No concrete proposals have been put forward yet but lawmakers in both parties may advance such a step in the near future.
>> How Israeli Arab voters saved Meretz, the Druze got payback and kibbutzniks broke tradition ■ For real change, the Zionist left must drop its sense of Jewish supremacy | Opinion
Arab-majority Hadash rejected calls to join forces “with Meretz or anyone else” for now, arguing that with the six Knesset seats its joined slate with Ta’al gained, it is “the leading and biggest party among the Arab public.” Some Labor representatives also expressed reservations about a possible merger.

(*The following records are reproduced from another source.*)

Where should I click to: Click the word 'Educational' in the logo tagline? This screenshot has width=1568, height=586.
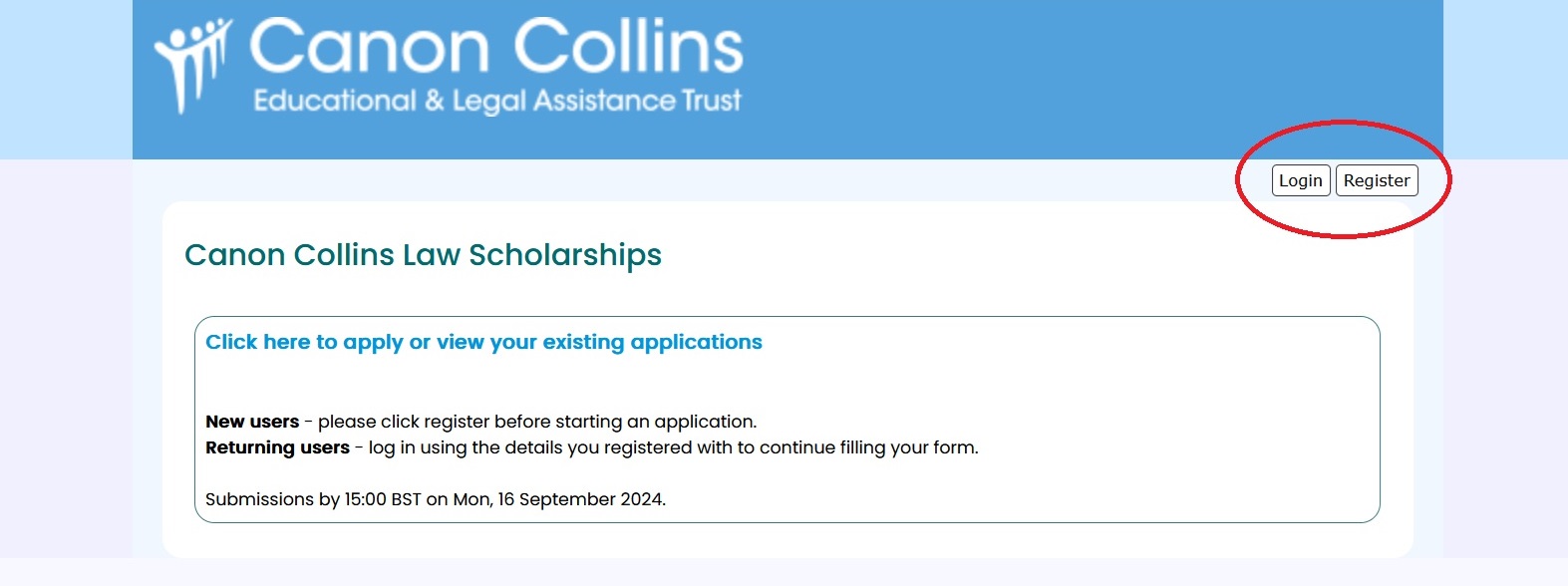point(334,101)
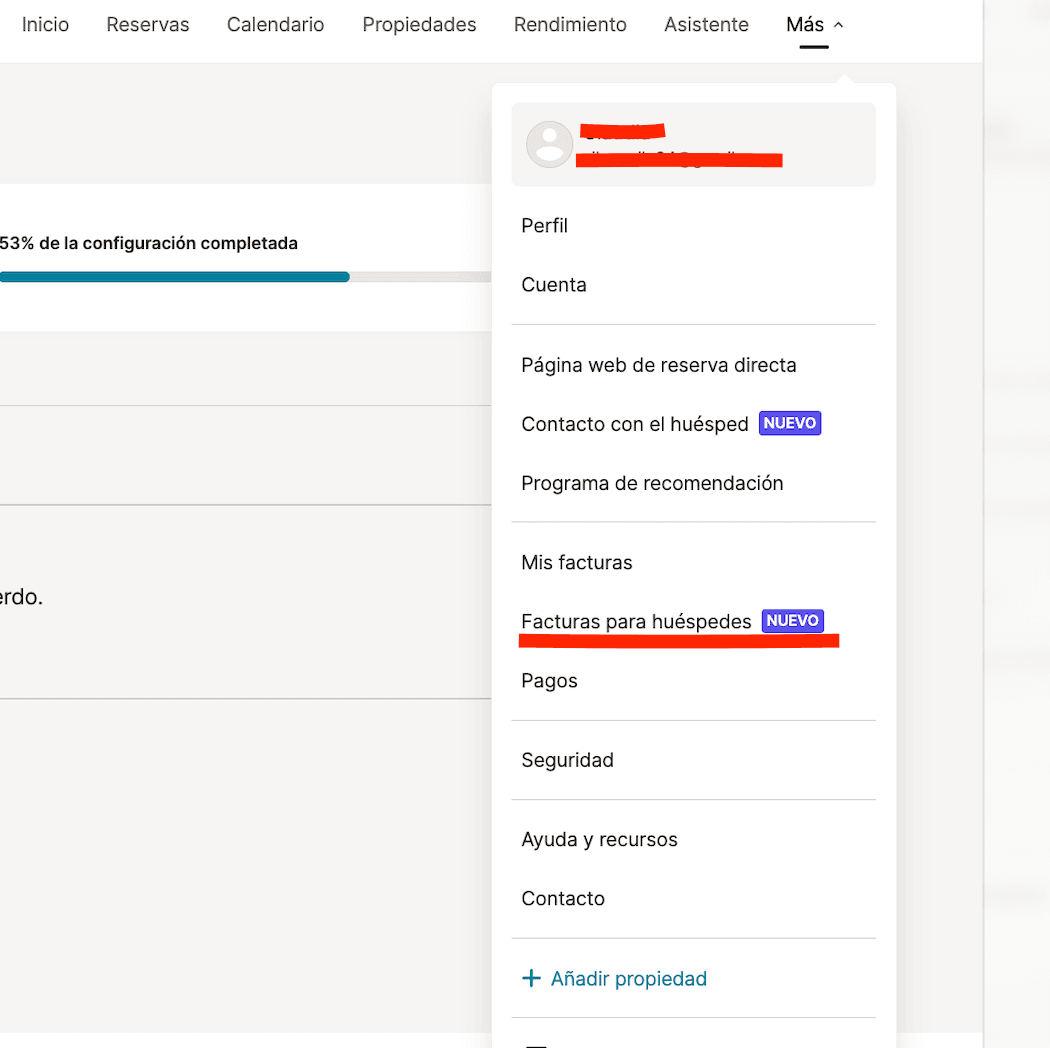This screenshot has height=1048, width=1050.
Task: Open the Propiedades section
Action: point(419,25)
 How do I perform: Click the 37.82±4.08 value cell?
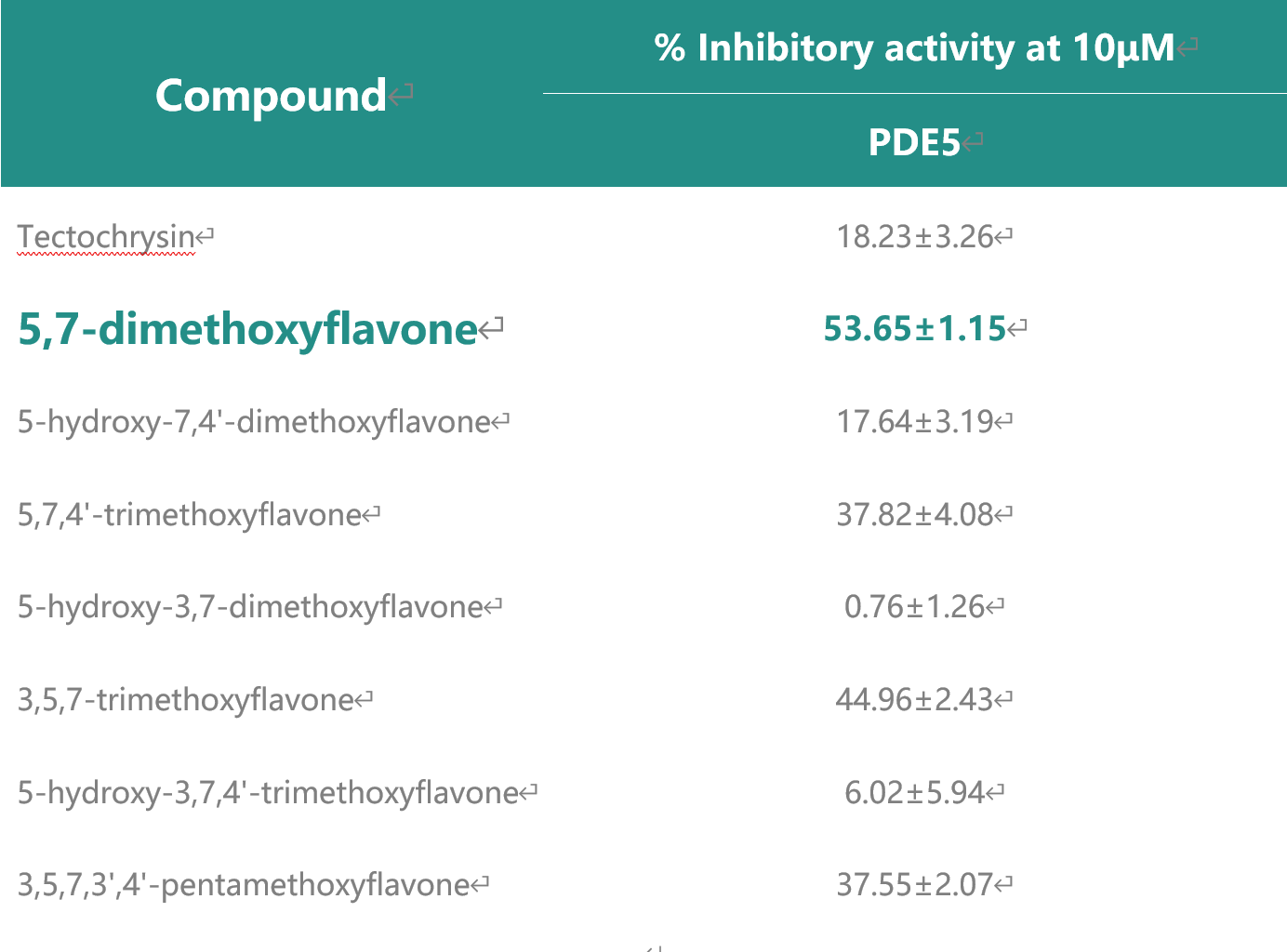pos(915,514)
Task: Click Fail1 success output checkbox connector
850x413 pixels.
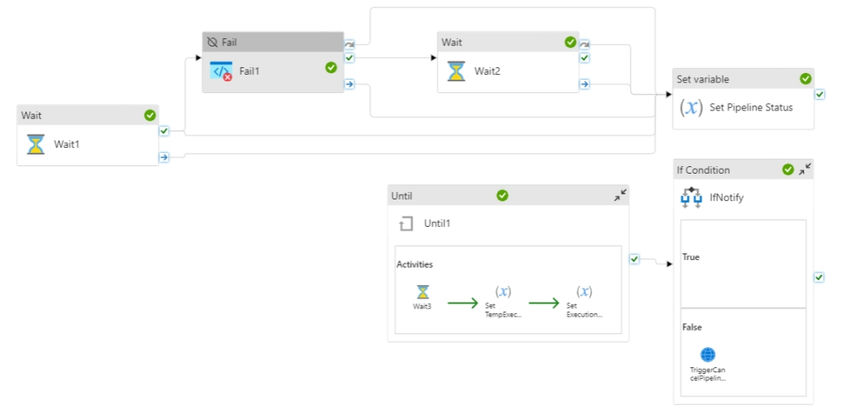Action: pos(349,57)
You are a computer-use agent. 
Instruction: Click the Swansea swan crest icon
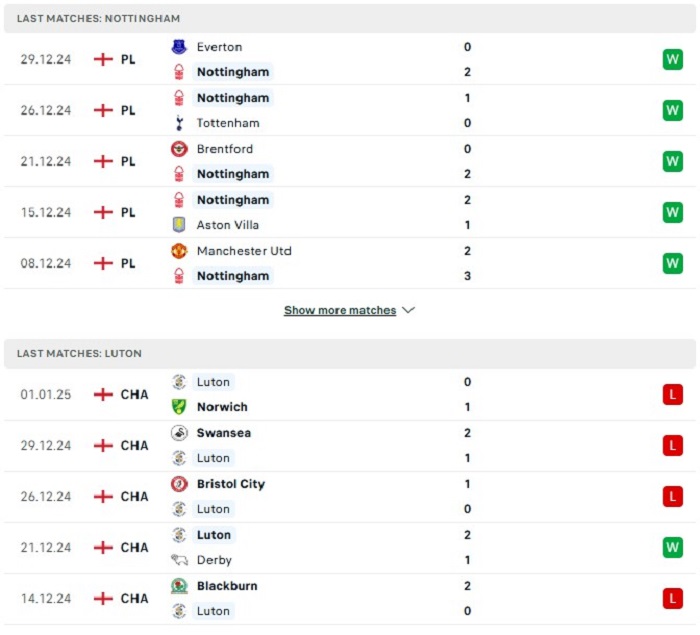[179, 433]
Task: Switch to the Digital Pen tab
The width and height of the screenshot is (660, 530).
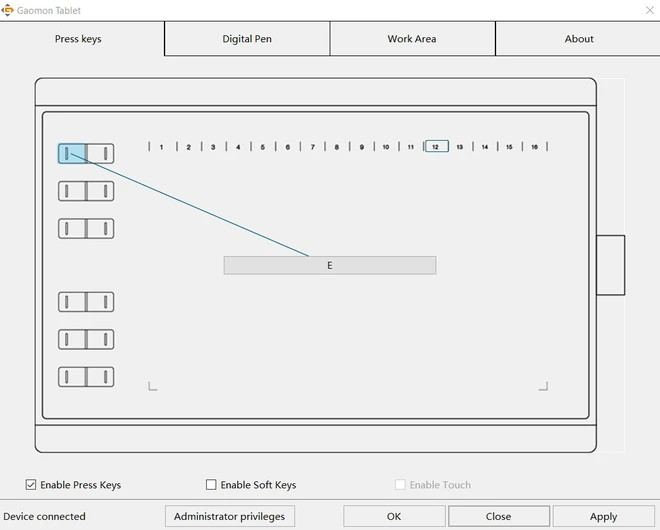Action: pyautogui.click(x=247, y=39)
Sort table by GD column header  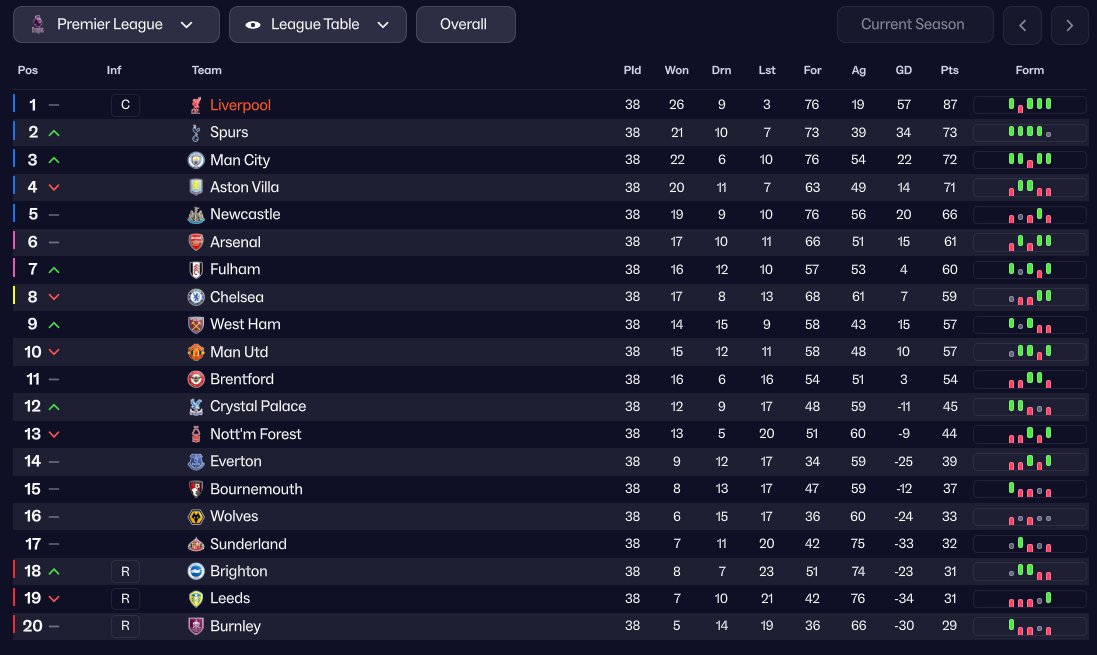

Labor, with 18 seats in the last Knesset, won only six this time, while Meretz was reduced from five seats to four.
Speaking of a potential merger, Meretz chairwoman Tamar Zandberg told Haaretz that “the components for such a linkup must include Labor, Meretz and a significant Arab figure or party, such as Hadash or a part of it.”
“Israel has to have a more significant left-wing element, Jewish and Arab,” Zandberg added. “The votes Meretz got in the latest election shows that this is possible. This is the time when there is a chance for things and I intend to help them happen. We need to begin to do this now. Israeli elections are called by surprise and now is a good time to take a step.”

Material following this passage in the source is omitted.